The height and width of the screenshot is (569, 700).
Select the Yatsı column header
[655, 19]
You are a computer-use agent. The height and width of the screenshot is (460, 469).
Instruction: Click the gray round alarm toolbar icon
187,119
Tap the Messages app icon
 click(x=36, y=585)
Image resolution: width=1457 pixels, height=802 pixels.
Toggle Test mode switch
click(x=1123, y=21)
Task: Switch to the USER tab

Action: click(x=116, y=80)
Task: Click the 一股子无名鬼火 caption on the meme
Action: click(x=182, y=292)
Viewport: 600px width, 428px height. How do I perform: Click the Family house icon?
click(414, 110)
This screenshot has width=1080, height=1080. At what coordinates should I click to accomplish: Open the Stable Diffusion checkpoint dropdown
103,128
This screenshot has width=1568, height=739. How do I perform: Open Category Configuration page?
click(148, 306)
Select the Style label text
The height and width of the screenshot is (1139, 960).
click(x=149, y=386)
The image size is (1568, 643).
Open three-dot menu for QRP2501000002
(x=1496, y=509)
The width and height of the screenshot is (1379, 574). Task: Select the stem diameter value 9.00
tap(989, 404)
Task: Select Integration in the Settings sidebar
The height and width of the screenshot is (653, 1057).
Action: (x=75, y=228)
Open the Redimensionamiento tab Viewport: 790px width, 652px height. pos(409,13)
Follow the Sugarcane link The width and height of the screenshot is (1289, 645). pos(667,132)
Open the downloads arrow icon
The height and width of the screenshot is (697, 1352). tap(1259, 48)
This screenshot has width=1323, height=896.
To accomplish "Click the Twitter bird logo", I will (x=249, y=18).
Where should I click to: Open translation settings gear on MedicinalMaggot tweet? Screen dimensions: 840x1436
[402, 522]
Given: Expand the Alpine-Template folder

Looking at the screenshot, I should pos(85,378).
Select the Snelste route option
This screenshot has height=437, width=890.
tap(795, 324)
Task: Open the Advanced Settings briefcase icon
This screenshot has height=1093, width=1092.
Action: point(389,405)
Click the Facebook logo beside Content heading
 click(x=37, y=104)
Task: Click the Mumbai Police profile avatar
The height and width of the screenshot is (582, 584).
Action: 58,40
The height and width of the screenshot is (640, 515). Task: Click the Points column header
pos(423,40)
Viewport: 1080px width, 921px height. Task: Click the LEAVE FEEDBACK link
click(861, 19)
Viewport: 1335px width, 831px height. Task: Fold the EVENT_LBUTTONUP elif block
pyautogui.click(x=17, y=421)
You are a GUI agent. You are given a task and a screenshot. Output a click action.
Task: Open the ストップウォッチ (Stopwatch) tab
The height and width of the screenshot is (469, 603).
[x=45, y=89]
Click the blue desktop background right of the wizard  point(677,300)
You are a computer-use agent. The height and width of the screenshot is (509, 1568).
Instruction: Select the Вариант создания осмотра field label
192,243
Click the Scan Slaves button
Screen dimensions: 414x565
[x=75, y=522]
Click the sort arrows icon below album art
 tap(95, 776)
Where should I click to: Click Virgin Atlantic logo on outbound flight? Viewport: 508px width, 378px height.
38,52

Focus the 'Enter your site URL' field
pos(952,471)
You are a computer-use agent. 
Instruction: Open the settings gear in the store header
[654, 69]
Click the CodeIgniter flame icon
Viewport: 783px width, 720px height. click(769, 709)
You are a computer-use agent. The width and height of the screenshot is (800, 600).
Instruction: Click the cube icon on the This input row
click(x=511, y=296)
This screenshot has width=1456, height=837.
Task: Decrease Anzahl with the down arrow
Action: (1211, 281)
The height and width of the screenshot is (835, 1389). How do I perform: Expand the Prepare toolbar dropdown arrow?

Problem details.
Transcribe the listing above exactly, including every line.

Result.
The height and width of the screenshot is (569, 700).
Select the Yatsı column header
[655, 19]
You are a computer-use agent. The height and width of the screenshot is (460, 469).
Instruction: Click the gray round alarm toolbar icon
187,119
Tap the Messages app icon
 click(x=36, y=585)
Image resolution: width=1457 pixels, height=802 pixels.
Toggle Test mode switch
click(x=1123, y=21)
Task: Switch to the USER tab

Action: click(x=116, y=80)
Task: Click the 一股子无名鬼火 caption on the meme
Action: click(x=182, y=292)
Viewport: 600px width, 428px height. How do I perform: Click the Family house icon?
click(414, 110)
This screenshot has width=1080, height=1080. At what coordinates should I click to accomplish: Open the Stable Diffusion checkpoint dropdown
103,128
This screenshot has width=1568, height=739. How do I perform: Open Category Configuration page?
click(148, 306)
Select the Style label text
The height and width of the screenshot is (1139, 960).
click(x=149, y=386)
The image size is (1568, 643).
Open three-dot menu for QRP2501000002
(x=1496, y=509)
The width and height of the screenshot is (1379, 574). Task: Select the stem diameter value 9.00
tap(989, 404)
Task: Select Integration in the Settings sidebar
The height and width of the screenshot is (653, 1057).
Action: (x=75, y=228)
Open the Redimensionamiento tab Viewport: 790px width, 652px height. pos(409,13)
Follow the Sugarcane link The width and height of the screenshot is (1289, 645). pos(667,132)
Open the downloads arrow icon
The height and width of the screenshot is (697, 1352). tap(1259, 48)
This screenshot has width=1323, height=896.
To accomplish "Click the Twitter bird logo", I will (x=249, y=18).
Where should I click to: Open translation settings gear on MedicinalMaggot tweet? Screen dimensions: 840x1436
[402, 522]
Given: Expand the Alpine-Template folder

Looking at the screenshot, I should pos(85,378).
Select the Snelste route option
This screenshot has height=437, width=890.
tap(795, 324)
Task: Open the Advanced Settings briefcase icon
This screenshot has height=1093, width=1092.
Action: point(389,405)
Click the Facebook logo beside Content heading
 click(x=37, y=104)
Task: Click the Mumbai Police profile avatar
The height and width of the screenshot is (582, 584).
Action: 58,40
The height and width of the screenshot is (640, 515). Task: Click the Points column header
pos(423,40)
Viewport: 1080px width, 921px height. Task: Click the LEAVE FEEDBACK link
click(861, 19)
Viewport: 1335px width, 831px height. Task: Fold the EVENT_LBUTTONUP elif block
pyautogui.click(x=17, y=421)
You are a GUI agent. You are given a task and a screenshot. Output a click action.
Task: Open the ストップウォッチ (Stopwatch) tab
The height and width of the screenshot is (469, 603).
[x=45, y=89]
Click the blue desktop background right of the wizard  point(677,300)
You are a computer-use agent. The height and width of the screenshot is (509, 1568).
Instruction: Select the Вариант создания осмотра field label
192,243
Click the Scan Slaves button
Screen dimensions: 414x565
[x=75, y=522]
Click the sort arrows icon below album art
 tap(95, 776)
Where should I click to: Click Virgin Atlantic logo on outbound flight? Viewport: 508px width, 378px height.
38,52

Focus the 'Enter your site URL' field
pos(952,471)
You are a computer-use agent. 
Instruction: Open the settings gear in the store header
[654, 69]
Click the CodeIgniter flame icon
Viewport: 783px width, 720px height. click(769, 709)
You are a computer-use agent. The width and height of the screenshot is (800, 600).
Instruction: Click the cube icon on the This input row
click(x=511, y=296)
This screenshot has width=1456, height=837.
Task: Decrease Anzahl with the down arrow
Action: (1211, 281)
The height and width of the screenshot is (835, 1389). How do I perform: Expand the Prepare toolbar dropdown arrow?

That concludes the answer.